Akaniny Marary,  Madagascar

La amistad imperecedera con el ayerbense Antonio Romero, cuya benéfica labor se extendió a su Centro de Enfermos y a las prisiones

29 de Enero de 2023
Guardar
Mercado de Ambositra, en Madagascar
Mercado de Ambositra, en Madagascar

Ambositra se encuentra en el centro de Madagascar, rodeado de verdes valles y colinas.  Aunque parezca un pueblo, la ciudad tiene un tamaño aproximado a Huesca, famosa por ser el centro donde se producen las principales artesanías en madera del país, maderas preciosas como el palo rosa o el palisandro.  Ese precisamente era mi objetivo en Ambositra, comprar artesanías en madera.

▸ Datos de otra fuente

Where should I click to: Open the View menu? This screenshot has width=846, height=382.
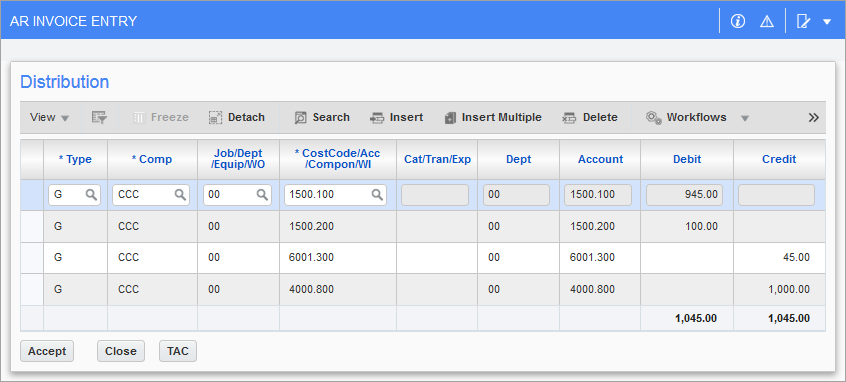click(x=49, y=117)
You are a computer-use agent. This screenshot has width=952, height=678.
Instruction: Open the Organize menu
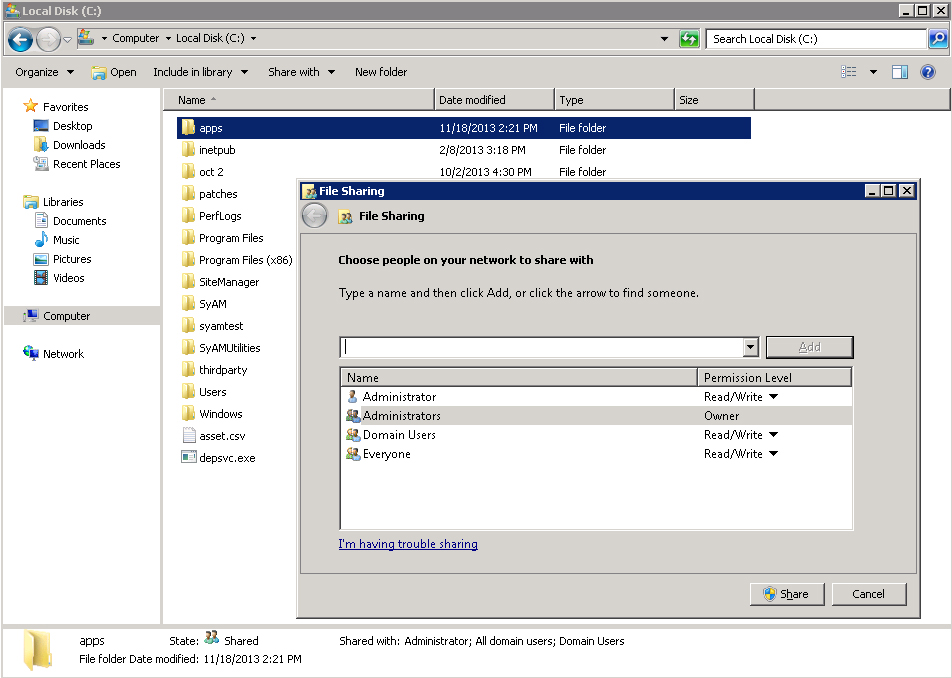(x=44, y=72)
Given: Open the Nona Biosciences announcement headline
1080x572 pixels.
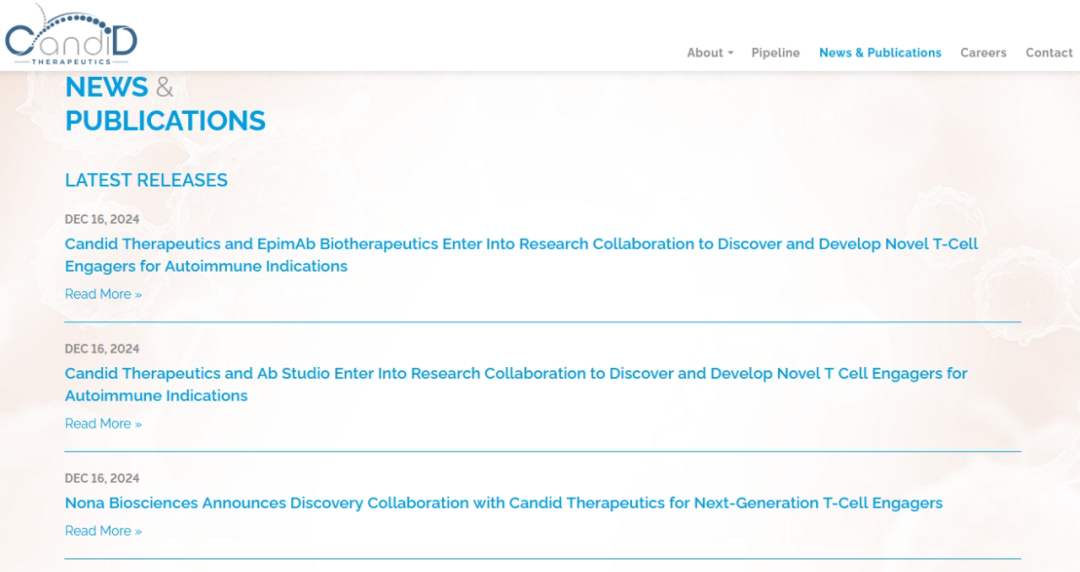Looking at the screenshot, I should tap(503, 503).
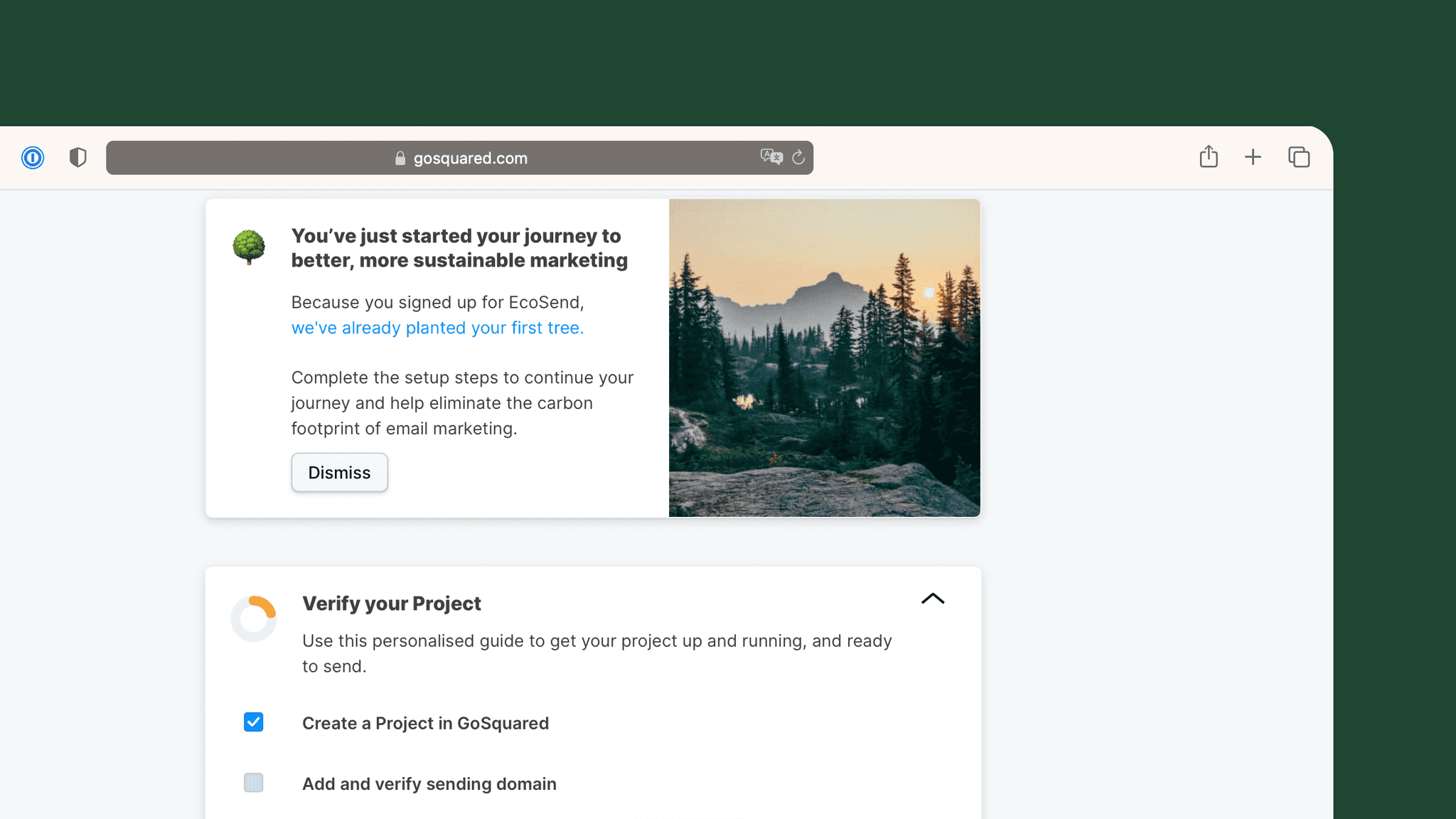The width and height of the screenshot is (1456, 819).
Task: Show the tab overview icon
Action: 1299,157
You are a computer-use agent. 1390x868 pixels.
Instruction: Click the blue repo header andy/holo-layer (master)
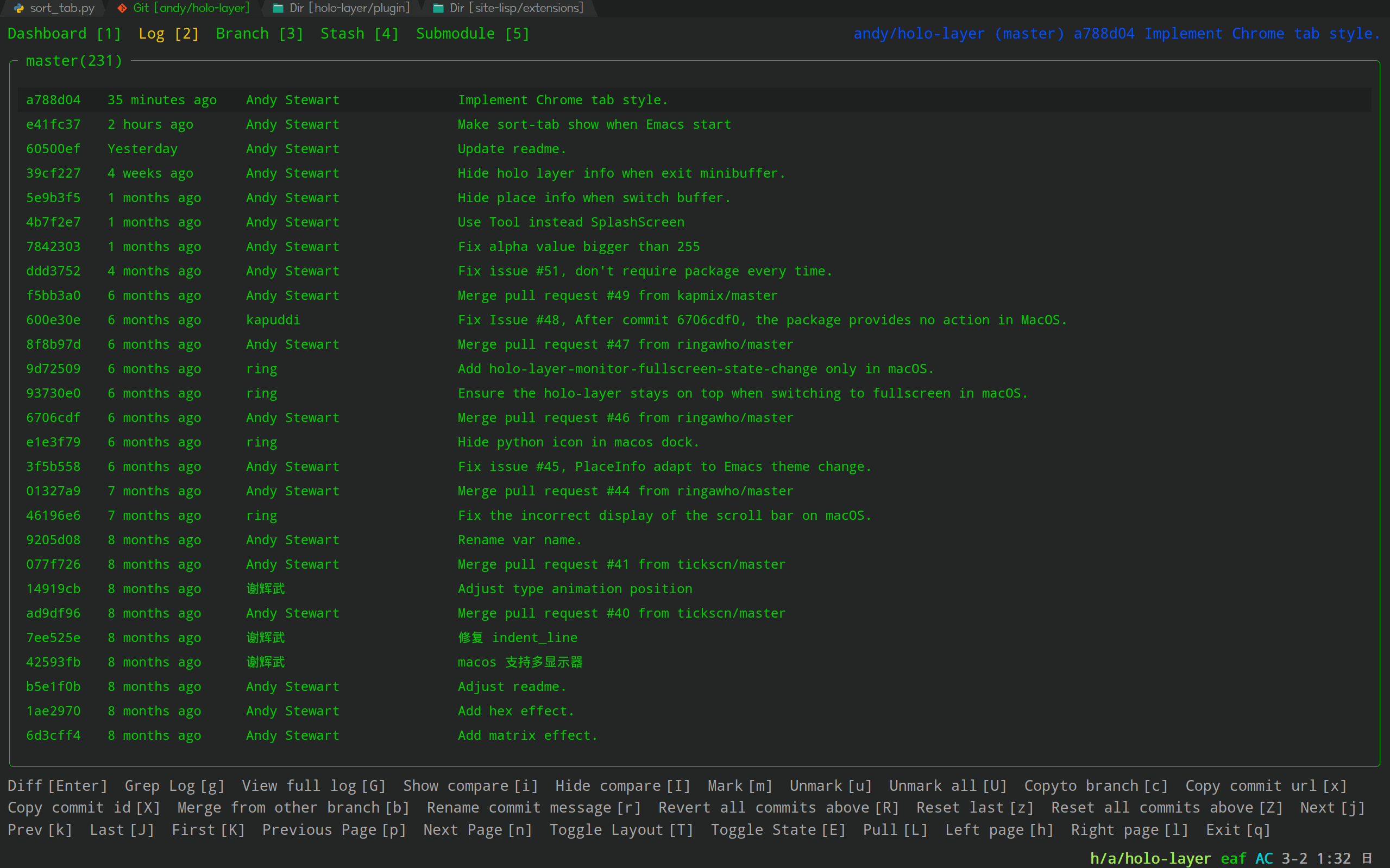[x=958, y=34]
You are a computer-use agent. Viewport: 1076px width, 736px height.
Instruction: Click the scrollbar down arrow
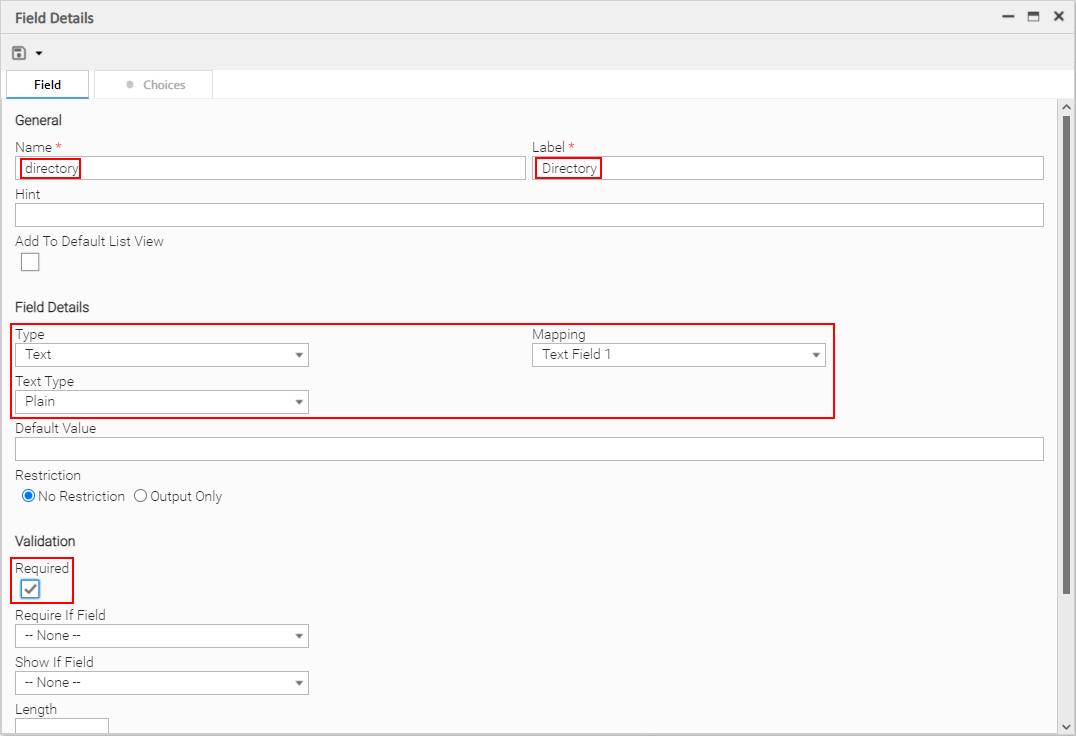tap(1066, 726)
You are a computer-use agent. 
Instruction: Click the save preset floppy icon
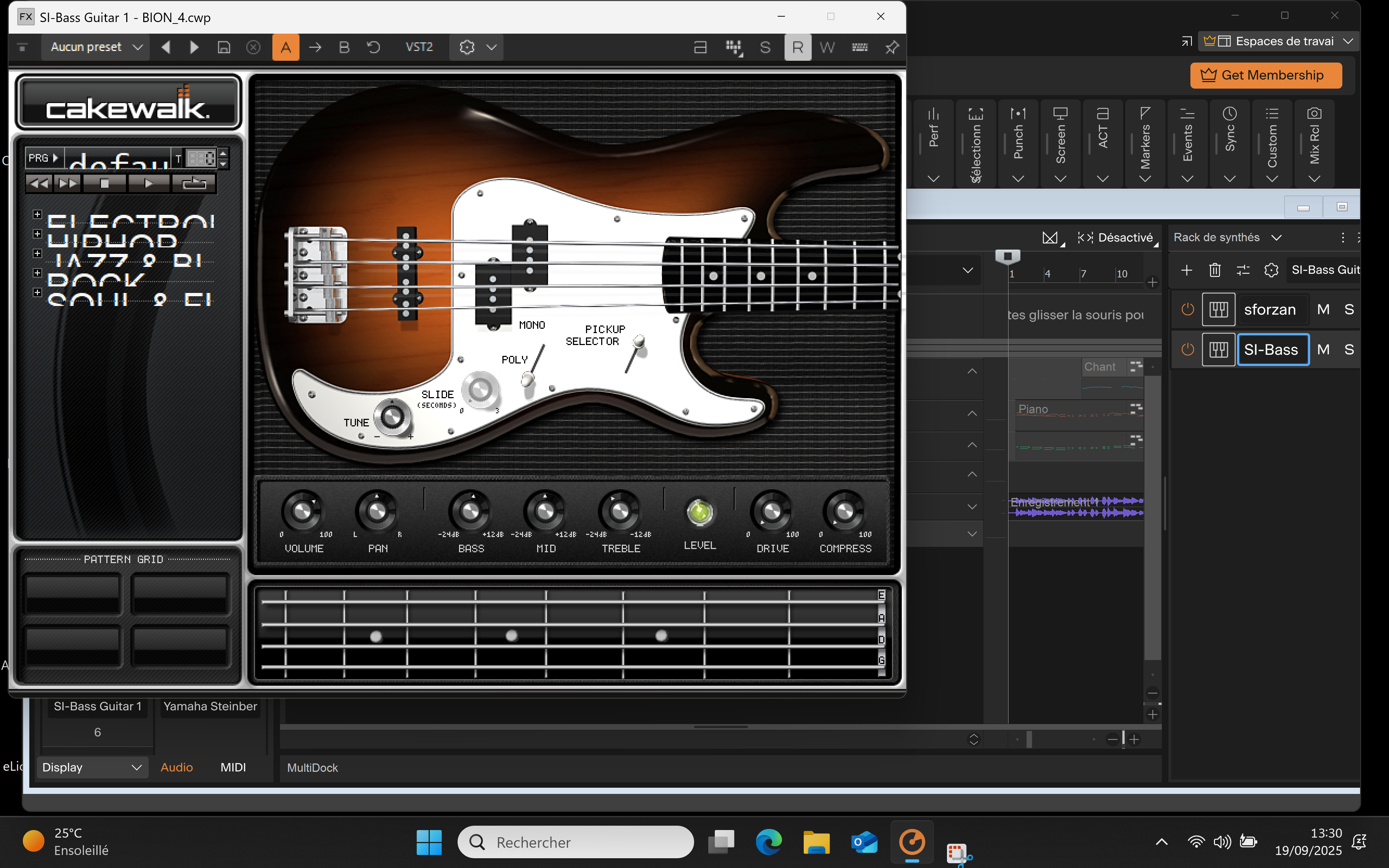pos(224,47)
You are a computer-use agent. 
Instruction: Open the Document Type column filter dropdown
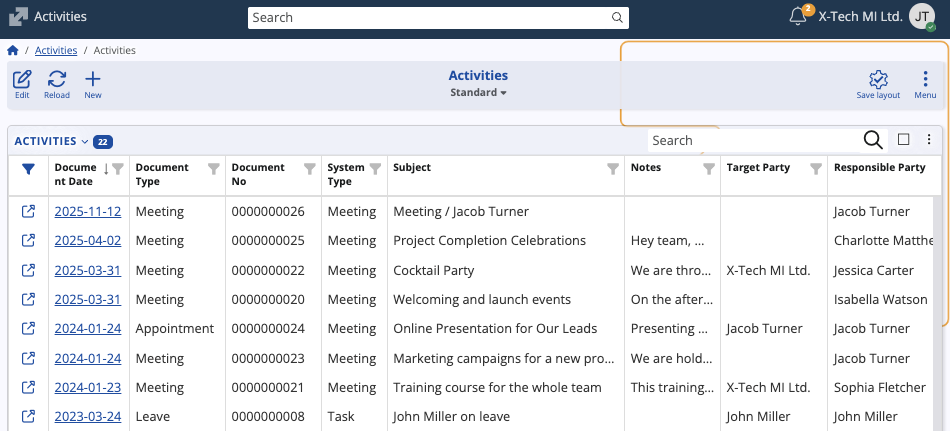pyautogui.click(x=213, y=169)
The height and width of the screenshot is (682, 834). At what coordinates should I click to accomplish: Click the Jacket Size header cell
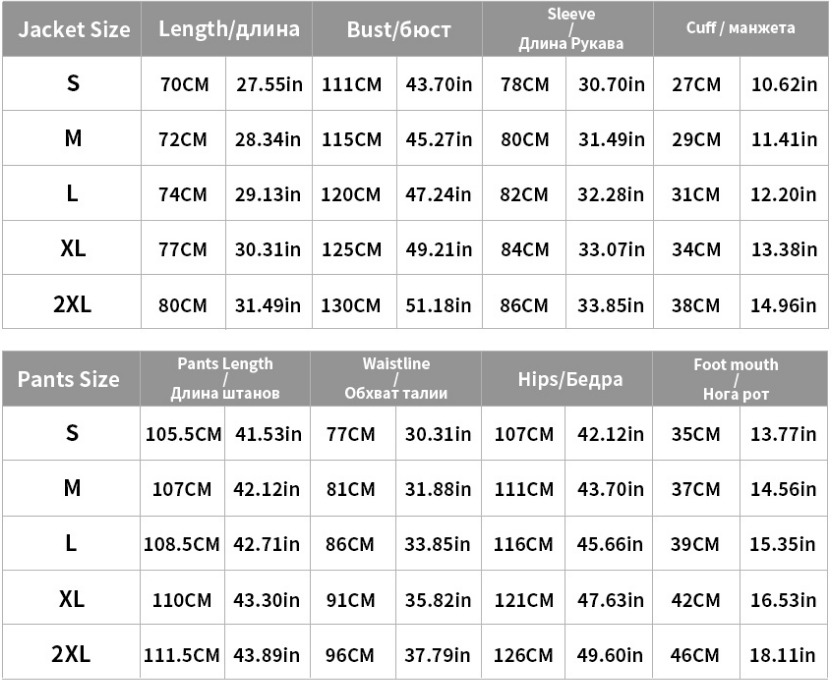73,29
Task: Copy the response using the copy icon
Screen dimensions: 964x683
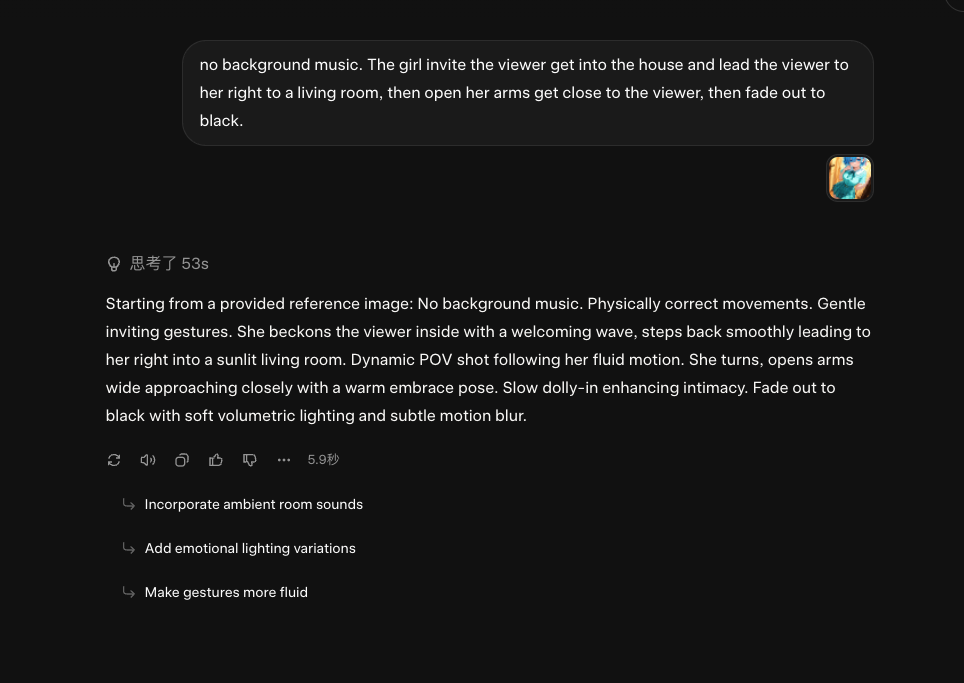Action: tap(182, 460)
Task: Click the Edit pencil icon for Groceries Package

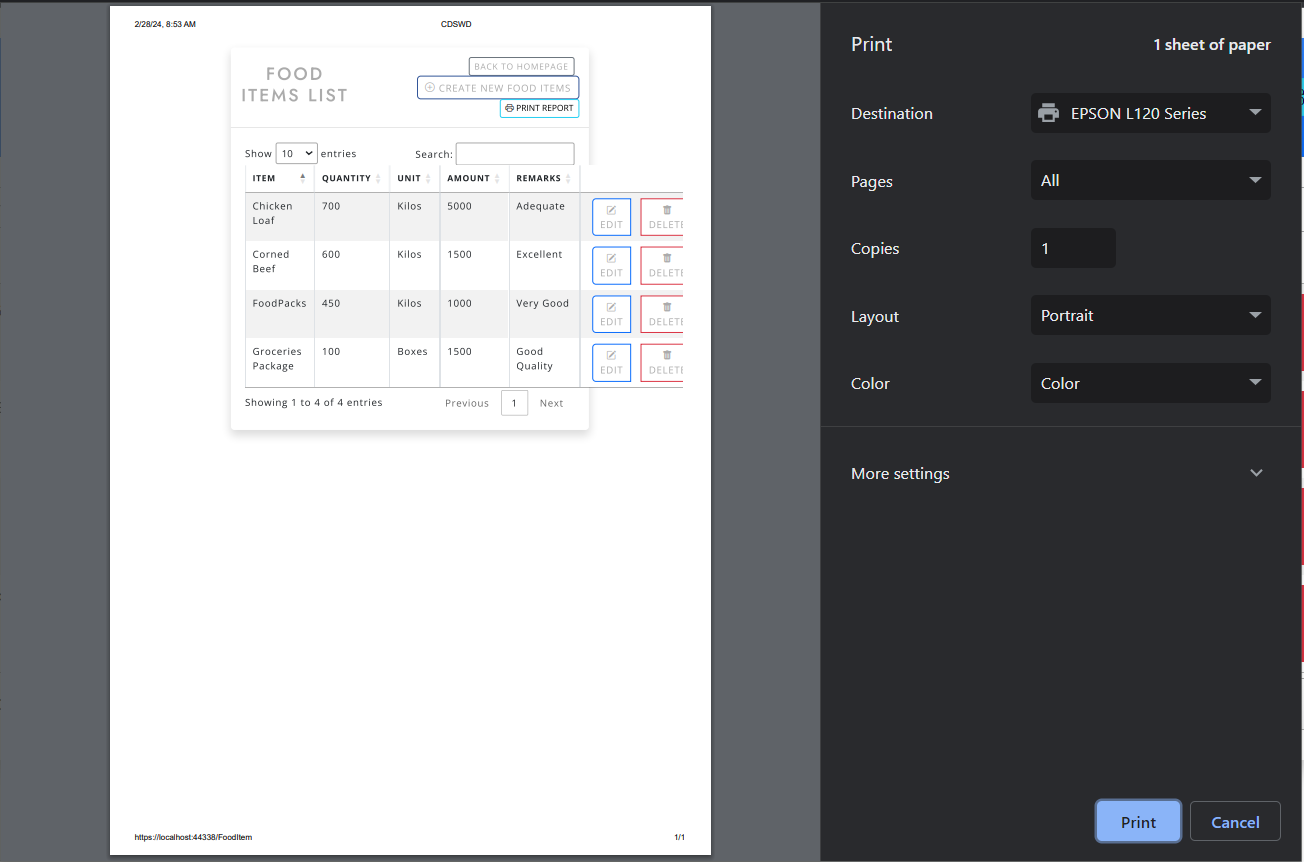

Me alojé en el Grand Hotel, un hotel colonial situado en el centro de la parte alta de la ciudad, viejo y acogedor.  Allí el recepcionista me dijo que en Ambositra había un misionero español.  Antes de nada salí a recorrer la ciudad para observar las tiendas y lugares donde se vendían las artesanías, concentradas en las dos calles principales. Me sorprendió que, para no ser un lugar turístico, pues pese a que se encontraba en la ruta de Antsirabe a Fianarantsoa los pocos turistas que llegaban a principios de los noventa pasaban de largo, había unas cuantas tiendas con la artesanía tradicional.

Estuve hasta el mediodía investigando todas las cosas que podía comprar allí, serían un buen complemento a lo que más tarde compraría en el mercado del Zoma, uno de los mercados más grandes de África que se hacía cada viernes en Antananarivo, la capital, donde iban artesanos de todo el país a vender sus productos. También estuve mirando cómo llevaría después mis compras hasta la capital, pues necesitaría un transporte.

Vista desde el Gran Hotel
Vista desde la ventana del Gran Hotel

Entre las cosas que llamaron mi atención caminando en la ciudad, fueron algunos puestos de comida en la calle, en concreto algunos que tenían lo que parecía unas aves peladas expuestas sobre mesas a la venta, algo similar a lo que podían ser codornices. Cuando pregunté qué eran, la respuesta me sorprendió: se trataba de murciélagos

Al mediodía fui a comer a un restaurante donde probé un pescado típico de la zona: anguila.  Creo que era la primera vez que lo comía y me pareció algo delicioso.  En ese mismo restaurante también probé angulas, ambas cosas consideradas en nuestro mundo occidental como exquisiteces, y que sin embargo allí no gozaban del mismo reconocimiento, de hecho, a los malgaches no les gustaban, les parecían culebras o culebritas y esa circunstancia les causaba repulsión, razón por la que quizá su valor era el mismo que cualquier otro plato corriente.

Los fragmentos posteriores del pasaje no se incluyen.